Quote from Baggy: "My therapist says that it was (and is) my sub-conscious yearning to finally prove myself and achieve the loving, intimate relationship that I never had with my mother, using my wife as her proxy."

Is it wrong? I mean, is it wrong to seek resolution to childhood trauma in adult R's? My hunch is that it is OK to do that, as long as it is not imposing dysfunction or done solely out of gratifying one's self. Just curious about your thoughts on this.

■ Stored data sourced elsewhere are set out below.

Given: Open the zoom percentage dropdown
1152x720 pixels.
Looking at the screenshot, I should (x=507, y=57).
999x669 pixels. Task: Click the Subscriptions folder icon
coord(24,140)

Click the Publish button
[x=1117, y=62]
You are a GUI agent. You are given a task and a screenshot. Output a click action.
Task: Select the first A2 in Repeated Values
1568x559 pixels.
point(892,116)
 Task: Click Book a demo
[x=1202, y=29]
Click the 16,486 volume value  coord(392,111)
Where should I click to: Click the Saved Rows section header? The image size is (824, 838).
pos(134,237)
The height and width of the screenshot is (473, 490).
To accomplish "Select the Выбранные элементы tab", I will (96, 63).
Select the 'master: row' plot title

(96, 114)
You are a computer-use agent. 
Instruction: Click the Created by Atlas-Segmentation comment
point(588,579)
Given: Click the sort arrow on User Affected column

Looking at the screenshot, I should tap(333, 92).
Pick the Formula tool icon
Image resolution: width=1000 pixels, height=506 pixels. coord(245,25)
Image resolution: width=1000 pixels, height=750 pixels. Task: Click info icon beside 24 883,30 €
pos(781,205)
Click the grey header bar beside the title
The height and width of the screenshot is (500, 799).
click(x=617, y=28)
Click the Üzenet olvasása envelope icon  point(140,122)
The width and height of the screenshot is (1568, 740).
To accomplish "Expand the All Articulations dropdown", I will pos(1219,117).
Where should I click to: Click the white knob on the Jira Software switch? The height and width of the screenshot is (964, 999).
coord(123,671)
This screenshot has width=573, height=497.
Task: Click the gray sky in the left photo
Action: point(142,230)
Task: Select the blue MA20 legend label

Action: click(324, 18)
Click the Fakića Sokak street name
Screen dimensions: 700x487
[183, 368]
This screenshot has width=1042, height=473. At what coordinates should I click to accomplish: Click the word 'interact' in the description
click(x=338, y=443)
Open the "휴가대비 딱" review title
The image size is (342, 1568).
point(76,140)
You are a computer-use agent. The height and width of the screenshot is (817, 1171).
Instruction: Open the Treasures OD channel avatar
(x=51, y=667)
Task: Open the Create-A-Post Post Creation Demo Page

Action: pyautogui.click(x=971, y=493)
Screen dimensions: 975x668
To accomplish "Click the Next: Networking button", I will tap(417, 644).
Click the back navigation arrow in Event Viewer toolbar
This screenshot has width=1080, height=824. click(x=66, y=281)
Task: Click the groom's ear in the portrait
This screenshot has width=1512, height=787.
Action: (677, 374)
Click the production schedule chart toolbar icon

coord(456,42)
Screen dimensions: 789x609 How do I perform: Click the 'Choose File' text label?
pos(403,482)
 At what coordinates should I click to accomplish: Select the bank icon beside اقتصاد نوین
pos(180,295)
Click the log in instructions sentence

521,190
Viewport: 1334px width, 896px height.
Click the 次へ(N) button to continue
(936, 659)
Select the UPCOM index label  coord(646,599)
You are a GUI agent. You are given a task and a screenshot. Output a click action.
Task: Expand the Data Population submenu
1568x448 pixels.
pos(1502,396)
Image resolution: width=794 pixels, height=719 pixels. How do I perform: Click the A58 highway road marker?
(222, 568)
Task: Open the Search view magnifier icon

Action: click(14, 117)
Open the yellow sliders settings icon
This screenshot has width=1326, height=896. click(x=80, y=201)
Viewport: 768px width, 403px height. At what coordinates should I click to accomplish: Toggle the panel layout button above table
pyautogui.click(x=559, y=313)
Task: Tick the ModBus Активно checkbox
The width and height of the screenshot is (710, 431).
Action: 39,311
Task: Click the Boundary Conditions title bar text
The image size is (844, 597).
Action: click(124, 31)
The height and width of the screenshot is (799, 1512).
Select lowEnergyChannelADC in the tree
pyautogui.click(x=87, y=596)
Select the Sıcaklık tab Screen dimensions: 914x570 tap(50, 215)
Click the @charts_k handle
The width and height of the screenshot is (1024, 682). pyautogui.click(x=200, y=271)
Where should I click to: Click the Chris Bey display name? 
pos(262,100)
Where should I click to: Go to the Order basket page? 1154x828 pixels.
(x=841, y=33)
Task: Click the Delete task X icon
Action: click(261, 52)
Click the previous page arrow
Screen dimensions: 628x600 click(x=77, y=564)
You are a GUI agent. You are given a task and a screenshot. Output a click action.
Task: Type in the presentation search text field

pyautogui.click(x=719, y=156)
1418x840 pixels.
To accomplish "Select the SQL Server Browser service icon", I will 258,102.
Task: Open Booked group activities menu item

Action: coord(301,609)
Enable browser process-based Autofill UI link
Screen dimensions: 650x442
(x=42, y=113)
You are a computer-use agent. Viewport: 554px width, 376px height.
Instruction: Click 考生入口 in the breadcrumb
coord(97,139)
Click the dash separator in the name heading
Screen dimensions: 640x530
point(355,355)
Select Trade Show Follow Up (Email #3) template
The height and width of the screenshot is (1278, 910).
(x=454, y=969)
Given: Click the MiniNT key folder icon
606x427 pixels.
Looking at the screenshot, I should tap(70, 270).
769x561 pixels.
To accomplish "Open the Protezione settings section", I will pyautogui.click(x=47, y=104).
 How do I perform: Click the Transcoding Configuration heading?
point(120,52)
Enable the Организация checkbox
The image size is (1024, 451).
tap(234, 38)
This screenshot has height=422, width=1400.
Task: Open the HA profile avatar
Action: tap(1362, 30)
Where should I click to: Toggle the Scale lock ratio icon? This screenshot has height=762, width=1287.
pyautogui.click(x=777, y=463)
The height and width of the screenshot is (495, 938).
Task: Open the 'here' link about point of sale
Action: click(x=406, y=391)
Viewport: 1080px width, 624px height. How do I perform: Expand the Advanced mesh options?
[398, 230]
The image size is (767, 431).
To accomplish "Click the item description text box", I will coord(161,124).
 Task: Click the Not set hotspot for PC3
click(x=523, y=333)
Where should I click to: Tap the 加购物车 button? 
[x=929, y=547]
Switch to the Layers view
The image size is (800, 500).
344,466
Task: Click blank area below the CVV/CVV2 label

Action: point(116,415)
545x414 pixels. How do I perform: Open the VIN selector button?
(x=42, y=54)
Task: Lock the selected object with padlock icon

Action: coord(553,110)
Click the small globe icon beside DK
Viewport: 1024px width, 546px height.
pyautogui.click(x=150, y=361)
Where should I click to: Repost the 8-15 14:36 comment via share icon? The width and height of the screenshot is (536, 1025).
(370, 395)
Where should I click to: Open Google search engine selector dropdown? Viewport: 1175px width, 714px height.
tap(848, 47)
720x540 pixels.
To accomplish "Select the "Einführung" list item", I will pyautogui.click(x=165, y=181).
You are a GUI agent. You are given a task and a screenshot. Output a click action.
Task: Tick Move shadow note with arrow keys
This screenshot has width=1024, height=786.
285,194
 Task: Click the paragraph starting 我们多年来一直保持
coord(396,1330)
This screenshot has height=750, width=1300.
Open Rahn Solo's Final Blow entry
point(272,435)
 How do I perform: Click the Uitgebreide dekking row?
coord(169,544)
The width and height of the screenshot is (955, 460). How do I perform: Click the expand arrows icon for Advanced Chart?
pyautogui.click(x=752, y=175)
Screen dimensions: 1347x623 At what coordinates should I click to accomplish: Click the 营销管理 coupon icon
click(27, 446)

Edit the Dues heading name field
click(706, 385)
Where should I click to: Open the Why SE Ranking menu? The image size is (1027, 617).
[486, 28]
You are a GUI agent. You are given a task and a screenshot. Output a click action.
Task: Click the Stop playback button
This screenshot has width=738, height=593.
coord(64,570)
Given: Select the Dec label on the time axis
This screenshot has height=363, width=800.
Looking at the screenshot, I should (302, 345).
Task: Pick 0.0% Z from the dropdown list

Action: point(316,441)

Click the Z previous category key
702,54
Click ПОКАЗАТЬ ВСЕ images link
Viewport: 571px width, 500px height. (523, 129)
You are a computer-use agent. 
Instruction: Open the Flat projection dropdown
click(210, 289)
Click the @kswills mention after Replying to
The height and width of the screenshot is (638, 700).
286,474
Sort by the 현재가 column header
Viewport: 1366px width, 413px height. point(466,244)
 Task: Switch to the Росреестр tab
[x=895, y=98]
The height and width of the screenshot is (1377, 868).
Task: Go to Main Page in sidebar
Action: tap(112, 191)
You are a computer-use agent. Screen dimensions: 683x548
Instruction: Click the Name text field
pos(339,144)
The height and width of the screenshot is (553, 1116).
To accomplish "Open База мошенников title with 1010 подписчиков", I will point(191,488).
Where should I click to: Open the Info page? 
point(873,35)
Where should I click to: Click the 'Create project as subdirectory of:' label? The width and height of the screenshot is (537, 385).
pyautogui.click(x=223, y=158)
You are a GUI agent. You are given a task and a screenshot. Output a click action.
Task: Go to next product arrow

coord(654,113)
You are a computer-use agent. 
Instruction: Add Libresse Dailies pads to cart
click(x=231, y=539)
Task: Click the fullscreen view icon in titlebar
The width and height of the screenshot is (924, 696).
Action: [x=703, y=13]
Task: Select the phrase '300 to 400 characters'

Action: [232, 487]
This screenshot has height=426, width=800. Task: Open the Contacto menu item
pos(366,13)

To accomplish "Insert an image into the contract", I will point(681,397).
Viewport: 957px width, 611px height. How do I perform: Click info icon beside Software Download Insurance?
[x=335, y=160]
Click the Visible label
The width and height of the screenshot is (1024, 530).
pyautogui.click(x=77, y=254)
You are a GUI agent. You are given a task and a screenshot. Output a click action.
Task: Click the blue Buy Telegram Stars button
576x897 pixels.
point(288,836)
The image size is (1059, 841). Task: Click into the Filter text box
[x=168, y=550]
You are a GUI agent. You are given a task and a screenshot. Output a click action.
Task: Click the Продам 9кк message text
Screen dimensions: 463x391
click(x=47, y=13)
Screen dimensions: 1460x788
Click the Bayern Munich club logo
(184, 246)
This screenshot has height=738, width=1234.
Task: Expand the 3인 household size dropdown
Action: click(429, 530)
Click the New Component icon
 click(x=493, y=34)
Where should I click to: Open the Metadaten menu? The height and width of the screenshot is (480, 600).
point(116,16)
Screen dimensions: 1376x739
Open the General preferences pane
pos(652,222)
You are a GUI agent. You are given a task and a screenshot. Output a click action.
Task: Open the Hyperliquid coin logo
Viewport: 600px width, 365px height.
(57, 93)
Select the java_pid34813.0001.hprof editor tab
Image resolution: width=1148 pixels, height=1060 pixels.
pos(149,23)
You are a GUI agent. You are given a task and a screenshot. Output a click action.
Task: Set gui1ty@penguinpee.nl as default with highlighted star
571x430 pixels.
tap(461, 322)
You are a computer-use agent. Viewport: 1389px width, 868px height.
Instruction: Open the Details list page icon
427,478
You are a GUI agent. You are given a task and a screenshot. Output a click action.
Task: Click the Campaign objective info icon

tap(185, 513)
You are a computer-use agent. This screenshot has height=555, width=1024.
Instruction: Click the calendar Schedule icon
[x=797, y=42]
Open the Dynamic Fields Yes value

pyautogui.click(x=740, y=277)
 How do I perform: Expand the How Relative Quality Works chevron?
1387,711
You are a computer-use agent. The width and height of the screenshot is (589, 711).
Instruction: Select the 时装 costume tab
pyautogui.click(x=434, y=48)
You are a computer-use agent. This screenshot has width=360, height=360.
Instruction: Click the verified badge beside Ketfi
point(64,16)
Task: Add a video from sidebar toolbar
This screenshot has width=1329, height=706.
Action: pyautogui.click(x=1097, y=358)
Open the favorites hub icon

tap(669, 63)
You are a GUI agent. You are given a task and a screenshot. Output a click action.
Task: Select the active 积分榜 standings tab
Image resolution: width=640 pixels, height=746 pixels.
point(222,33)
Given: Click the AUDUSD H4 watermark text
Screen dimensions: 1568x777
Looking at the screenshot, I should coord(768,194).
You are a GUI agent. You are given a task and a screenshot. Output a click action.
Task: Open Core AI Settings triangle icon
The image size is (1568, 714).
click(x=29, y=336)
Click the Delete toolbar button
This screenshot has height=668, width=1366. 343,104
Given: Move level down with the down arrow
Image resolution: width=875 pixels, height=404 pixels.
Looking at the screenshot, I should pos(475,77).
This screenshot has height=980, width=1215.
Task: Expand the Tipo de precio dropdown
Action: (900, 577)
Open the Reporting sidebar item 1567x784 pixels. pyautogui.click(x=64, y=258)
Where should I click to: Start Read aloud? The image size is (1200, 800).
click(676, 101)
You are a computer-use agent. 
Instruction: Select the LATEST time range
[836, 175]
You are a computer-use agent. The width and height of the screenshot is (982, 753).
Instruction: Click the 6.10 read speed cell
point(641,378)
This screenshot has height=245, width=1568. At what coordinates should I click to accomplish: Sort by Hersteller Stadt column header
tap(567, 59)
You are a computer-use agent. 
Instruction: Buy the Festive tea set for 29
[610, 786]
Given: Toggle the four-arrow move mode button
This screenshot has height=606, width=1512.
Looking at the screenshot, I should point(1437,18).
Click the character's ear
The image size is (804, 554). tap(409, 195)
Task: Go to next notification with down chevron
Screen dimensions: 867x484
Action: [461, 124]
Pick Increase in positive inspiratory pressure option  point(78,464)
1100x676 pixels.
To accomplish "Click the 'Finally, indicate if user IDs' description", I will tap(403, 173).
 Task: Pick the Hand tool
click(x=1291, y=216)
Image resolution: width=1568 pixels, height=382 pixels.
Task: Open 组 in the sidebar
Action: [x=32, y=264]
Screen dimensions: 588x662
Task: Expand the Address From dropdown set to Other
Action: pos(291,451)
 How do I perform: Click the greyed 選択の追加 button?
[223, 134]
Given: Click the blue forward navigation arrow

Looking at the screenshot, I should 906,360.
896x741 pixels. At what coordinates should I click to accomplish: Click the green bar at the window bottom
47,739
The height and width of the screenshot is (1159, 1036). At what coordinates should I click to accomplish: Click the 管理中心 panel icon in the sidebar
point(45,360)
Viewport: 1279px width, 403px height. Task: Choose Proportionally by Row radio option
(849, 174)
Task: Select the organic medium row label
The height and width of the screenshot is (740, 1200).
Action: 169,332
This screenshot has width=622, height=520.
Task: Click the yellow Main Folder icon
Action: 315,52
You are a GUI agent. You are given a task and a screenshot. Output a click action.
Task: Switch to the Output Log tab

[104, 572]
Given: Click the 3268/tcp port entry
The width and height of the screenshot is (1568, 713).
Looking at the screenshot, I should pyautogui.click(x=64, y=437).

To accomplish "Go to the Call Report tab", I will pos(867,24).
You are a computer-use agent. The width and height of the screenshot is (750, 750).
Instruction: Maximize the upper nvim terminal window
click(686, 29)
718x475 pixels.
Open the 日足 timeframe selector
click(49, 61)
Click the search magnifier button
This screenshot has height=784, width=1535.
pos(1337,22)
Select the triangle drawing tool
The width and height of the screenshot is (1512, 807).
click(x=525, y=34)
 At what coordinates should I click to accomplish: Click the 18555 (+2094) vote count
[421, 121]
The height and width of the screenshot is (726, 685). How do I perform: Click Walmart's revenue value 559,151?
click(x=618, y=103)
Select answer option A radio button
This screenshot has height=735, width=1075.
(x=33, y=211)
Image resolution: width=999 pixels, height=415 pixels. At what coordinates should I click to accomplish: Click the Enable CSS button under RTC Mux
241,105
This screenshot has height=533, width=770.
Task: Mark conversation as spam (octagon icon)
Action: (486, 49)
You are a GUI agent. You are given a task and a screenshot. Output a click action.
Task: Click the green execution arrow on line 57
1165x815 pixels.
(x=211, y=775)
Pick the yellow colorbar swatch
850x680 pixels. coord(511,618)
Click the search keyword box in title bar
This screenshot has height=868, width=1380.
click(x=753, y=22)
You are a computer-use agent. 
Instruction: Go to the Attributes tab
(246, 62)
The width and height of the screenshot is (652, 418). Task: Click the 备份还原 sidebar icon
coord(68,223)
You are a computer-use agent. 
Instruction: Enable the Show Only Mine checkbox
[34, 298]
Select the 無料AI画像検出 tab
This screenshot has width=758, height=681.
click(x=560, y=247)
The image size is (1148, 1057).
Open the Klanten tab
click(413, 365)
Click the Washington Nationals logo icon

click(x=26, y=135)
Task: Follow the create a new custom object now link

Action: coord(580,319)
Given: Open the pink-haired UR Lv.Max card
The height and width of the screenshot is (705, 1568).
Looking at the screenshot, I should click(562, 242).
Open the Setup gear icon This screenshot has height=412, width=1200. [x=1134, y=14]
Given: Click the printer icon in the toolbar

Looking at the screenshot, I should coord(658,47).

Sometimes, I sense extreme disapproval when someone is being called out as a Nice Guy or when someone is being scolded for seeking validation or approval. I think there is a place for striving to be nice and kind toward fellow humankind, for looking for validation when you are unsure of your footing, for seeking approval from those who you look up to, for communicating with emotion. Sometimes, in my opinion, those things are perfectly OK. It's when it gets twisted in manipulative behavior that is not so nice, but even then it is rarely deserving of some of the harsh treatment that I have seen amongst Nice Guys at times.

So, now I am wondering. Is "making it right", whether consciously or subconsciously, in your adult life OK on some level? Or, is it a part of you that you have to "let go" of and strive to not let it make a bit of difference as a grown up (sort of like having the part of your brain that houses the experience and associated trauma removed)?